O Porto de Santa Cruz no final dos anos 1950 era bem movimentado. Os meses de novembro e dezembro, que coincidia com a quermesse promovida pela igreja católica, trazia centenas de forasteiros para o vilarejo. Se isso ainda não bastasse, ainda existia uma renca de nativos que vinham de São Paulo, chegavam bem diferentes de quando iam em busca de trabalho. Moradores de toda a região se encontravam durante a festa. Bentinho era um destes “Sãopauleiro” que após passar seis meses na pauliceia, retornou cheio de mungangas, se achando o rei da cocada preta. Filho de Dona Zeferina e de Seu Mané Gostoso, o menino desde muito pequeno se revelou um mentiroso voraz, devido a isso, nunca teve muita credibilidade pelas bandas de cá. Mesmo quando retornou da capital Bandeirantes, o nativo não conseguia conquistar a simpatia dos “portuenses”, excetuando, obviamente, algumas meninas traquinas que se deixavam iludir pelo jeitão diferente do maluco. Bentinho era todo elétrico, saltitante, cabeludo, usava umas roupas apertadinhas e conversava mastigando as palavras. A má fama que o precedia, justificava o porquê. Além de mentiroso, o cara não aguentava ver uma mulher passar na rua (mesmo as casadas) que já ia “tomando boca”. Juntava-se a isso a fanfarronice de ser mais convencido que galã de novela mexicana, além do exagero anormal. Tudo do moço tinha que ser melhor que o dos outros. O rádio de pilha que trouxera de Sampa, sintonizava – segundo o próprio – “rádia inté dos estrangeiros”, suas calças “curinga” eram cerzidas com “fazendas” importadas das Américas, seu pente (conduzido com extremo zelo, na algibeira da camisa branca) era de osso fornido, forjado especialmente pra ele pelo Mestre Otoniel, sem falar que dizia se expressar melhor que todo mundo, já que ninguém resistia ao seu charme (a mulherada estava ali pra confirmar). Ao retornar ao Porto, mostrou-se tão preguiçoso que se recusou a voltar para a pauliceia. Os amigos e colegas retornaram e ele ficou tocando terror no vilarejo com a população em polvorosa. Diariamente o moradores do Porto tinha que conviver com a renca de mentiras contadas pelo caboclo. Chegava todo engomadinho no Bar de Saracura logo pela manhã, pedia um rabo-de-galo e tome fanfarronices…

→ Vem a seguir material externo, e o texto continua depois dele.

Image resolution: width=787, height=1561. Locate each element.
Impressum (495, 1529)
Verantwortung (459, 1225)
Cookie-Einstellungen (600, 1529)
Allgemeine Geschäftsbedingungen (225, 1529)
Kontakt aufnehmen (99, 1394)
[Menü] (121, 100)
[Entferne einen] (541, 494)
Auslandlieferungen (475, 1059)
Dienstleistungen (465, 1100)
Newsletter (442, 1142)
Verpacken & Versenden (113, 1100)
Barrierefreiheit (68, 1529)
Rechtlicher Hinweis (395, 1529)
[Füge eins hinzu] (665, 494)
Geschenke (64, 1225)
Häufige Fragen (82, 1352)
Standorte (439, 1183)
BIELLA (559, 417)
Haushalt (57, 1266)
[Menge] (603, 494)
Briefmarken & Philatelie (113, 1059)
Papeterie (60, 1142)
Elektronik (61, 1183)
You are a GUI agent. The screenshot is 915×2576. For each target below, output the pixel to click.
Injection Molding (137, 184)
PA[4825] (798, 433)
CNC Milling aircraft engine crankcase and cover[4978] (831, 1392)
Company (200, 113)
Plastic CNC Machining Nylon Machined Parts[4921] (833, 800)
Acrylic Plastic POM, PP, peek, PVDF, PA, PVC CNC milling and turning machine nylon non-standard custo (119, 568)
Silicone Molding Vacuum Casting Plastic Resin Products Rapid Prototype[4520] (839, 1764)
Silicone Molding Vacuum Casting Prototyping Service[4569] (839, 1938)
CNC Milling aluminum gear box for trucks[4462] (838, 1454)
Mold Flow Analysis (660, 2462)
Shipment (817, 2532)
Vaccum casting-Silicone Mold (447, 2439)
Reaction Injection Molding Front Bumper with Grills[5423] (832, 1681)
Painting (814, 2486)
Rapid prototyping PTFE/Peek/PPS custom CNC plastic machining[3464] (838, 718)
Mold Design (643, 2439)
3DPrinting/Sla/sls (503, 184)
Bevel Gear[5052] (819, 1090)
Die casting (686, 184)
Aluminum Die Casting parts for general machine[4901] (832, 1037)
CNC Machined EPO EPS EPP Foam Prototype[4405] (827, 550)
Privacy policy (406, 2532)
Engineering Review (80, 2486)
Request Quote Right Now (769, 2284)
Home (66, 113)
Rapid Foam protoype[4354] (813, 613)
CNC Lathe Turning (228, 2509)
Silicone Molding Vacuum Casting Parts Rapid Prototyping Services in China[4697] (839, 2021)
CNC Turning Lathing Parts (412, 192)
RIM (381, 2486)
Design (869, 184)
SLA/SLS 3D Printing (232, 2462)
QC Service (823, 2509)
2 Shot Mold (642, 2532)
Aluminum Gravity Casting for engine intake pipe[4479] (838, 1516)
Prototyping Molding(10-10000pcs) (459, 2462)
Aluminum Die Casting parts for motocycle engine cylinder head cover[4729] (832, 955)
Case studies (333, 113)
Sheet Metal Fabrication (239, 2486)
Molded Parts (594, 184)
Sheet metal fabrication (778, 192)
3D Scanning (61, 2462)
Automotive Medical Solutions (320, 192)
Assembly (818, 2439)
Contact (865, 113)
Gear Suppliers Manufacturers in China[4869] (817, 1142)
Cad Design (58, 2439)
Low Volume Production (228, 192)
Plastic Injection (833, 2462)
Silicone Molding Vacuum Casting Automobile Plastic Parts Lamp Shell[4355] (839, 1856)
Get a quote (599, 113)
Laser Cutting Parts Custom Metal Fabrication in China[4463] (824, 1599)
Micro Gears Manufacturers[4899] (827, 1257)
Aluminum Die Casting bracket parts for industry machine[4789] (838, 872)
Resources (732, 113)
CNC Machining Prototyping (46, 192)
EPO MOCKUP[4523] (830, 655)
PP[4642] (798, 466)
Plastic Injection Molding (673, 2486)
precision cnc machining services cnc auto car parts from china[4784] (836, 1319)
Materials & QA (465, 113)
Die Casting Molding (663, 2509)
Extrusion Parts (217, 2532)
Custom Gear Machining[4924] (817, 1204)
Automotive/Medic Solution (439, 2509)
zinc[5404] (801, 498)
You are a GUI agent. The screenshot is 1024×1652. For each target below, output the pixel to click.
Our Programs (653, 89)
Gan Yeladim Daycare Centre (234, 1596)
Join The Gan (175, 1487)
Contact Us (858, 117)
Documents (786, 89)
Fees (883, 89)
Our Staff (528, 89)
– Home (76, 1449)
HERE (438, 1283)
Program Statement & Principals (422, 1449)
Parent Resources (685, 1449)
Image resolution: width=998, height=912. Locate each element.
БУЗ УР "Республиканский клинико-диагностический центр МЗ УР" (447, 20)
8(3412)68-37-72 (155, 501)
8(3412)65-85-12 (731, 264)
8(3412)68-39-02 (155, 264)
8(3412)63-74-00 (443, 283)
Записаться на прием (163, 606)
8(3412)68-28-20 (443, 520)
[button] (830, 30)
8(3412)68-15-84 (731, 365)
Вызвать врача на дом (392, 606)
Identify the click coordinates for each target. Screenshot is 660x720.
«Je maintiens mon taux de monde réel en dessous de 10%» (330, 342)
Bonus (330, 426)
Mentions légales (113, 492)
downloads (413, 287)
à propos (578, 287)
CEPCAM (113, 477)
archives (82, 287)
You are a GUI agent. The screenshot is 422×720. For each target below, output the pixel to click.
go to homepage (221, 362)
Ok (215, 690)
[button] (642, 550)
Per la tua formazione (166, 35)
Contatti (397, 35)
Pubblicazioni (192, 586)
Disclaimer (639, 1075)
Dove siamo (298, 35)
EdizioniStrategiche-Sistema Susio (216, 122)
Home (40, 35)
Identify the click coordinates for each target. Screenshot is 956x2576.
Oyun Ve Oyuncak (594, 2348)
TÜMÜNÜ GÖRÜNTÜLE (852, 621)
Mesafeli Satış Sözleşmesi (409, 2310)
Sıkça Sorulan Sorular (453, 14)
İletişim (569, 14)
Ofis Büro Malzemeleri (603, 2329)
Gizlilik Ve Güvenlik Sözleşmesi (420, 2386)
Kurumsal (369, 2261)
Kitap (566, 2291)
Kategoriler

– Tenho a impressão que quando eu nasci, mamãe passou açúcar em mim. Não tem mulher que resiste a um topete destes (dizia se olhando no espelhinho de bolso). Gastei um pote de brilhantina Glostora para deixar meus cabelos brilhantes. Com meu sorriso Colgate e um cabelo desse, a mulherada endoida. Aqui no Porto, peguei todo mundo, não sobrou ninguém. Se alguém estiver duvidando é só perguntar pra João Saracura, ele sabe que não minto. – Saracura, o dono do bar, um negão enorme, musculoso e banguela, olhava de soslaio para o fanfarrão e engolia, não queria fazer o filho de Mané Gostoso passar vergonha. Até os amigos mais próximos se irritavam com o ele. Era um mentiroso voraz!
Outra figura muito importante do vilarejo nesta época, era Bastião Carreiro, um pernambucano que chegara ainda menino por aqui e com muito trabalho e suor, conseguiu prosperar, criando uma Olaria, produzindo tijolos e telhas que eram até exportadas para outras cidades. O homem trabalhava dia e noite com a sua junta de bois, conduzindo sua produção. Apesar de bem mais velho, quando Nalvinha se perdeu, sendo desvirginada por Damião de Zé Colosso, foi expulsa de casa e quando buscou apoio no cabaré de Ana Calanga, Bastião estendeu-lhe a mão juntando os troços com ela. Após três anos vivendo juntos, viraram um casal muito admirado na sociedade local. Nalvinha virara uma ferrenha dona de casa que cumpria com afinco as suas obrigações e temerosa à Deus, não perdia uma missa. Dizia para as amigas que Deus dera-lhe uma nova chance e que ela tinha que agarrar. Tanto que o amor dela para com o amásio chamava a atenção de todas as mães de família. Era uma “abraçação” lascada, uma “beijação” danada, um agarra-agarra medonho e pareciam ser o casal mais apaixonado do mundo.
Tudo corria às mil maravilhas até a chegada de Bentinho. Bastou o caboclo butucar os “zói” na ex-donzela pra ficar todo animado, não demorou muito e lá estava ele arrastando as asas para os lados da moça. Assim que se sentiu desejada, a libido adormecida que existia dentro dela veio à tona e mesmo fingindo que ignorava o assédio, passou a retribuir as piscadas, os bilhetes e até os beijos que o malandrão jogava no ar.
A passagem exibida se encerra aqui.